YOUR GOAL: Search the records for the string "will" and copy every line where it turns up.

Saved entries:

──────────

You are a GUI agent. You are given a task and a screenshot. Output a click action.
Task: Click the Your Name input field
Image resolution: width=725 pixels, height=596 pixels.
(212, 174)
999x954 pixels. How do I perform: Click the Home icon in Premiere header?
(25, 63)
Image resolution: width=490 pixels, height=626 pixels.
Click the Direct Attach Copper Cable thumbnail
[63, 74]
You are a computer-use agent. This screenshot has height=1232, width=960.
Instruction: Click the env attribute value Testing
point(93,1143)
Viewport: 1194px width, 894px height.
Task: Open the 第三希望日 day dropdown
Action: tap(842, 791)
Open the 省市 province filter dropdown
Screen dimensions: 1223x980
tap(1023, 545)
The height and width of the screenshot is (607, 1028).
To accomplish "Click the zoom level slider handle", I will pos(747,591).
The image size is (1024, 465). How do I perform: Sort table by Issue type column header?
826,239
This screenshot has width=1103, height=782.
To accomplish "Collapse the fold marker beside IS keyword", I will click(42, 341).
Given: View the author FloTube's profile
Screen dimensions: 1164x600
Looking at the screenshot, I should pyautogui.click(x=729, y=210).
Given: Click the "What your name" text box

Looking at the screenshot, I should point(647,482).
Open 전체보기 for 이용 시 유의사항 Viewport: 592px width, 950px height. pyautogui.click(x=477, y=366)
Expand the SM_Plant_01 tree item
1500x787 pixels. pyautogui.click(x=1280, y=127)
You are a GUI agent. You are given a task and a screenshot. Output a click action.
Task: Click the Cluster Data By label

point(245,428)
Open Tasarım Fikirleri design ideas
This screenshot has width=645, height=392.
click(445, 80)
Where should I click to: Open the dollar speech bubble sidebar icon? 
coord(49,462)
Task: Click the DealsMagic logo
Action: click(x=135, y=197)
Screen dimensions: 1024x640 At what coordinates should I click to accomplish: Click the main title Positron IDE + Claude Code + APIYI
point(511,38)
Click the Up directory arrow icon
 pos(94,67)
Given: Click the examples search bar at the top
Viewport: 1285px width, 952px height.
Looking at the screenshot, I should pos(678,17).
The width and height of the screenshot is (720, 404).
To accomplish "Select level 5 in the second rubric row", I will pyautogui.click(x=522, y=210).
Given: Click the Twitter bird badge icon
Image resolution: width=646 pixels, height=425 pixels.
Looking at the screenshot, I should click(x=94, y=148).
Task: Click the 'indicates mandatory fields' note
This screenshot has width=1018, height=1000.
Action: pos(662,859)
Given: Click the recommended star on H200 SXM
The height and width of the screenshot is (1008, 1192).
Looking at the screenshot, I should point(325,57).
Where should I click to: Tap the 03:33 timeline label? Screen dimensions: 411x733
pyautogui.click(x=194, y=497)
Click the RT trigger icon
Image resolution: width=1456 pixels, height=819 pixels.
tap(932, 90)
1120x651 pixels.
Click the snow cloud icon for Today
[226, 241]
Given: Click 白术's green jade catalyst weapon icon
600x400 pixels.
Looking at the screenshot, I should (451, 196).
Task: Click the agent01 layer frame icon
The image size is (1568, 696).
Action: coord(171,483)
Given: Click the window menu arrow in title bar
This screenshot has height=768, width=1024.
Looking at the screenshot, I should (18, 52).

──────────

TASK SOLUTION:
To accomplish "Click the zoom level slider handle", I will pos(747,591).
To accomplish "Collapse the fold marker beside IS keyword", I will click(42, 341).
To accomplish "Select level 5 in the second rubric row", I will pyautogui.click(x=522, y=210).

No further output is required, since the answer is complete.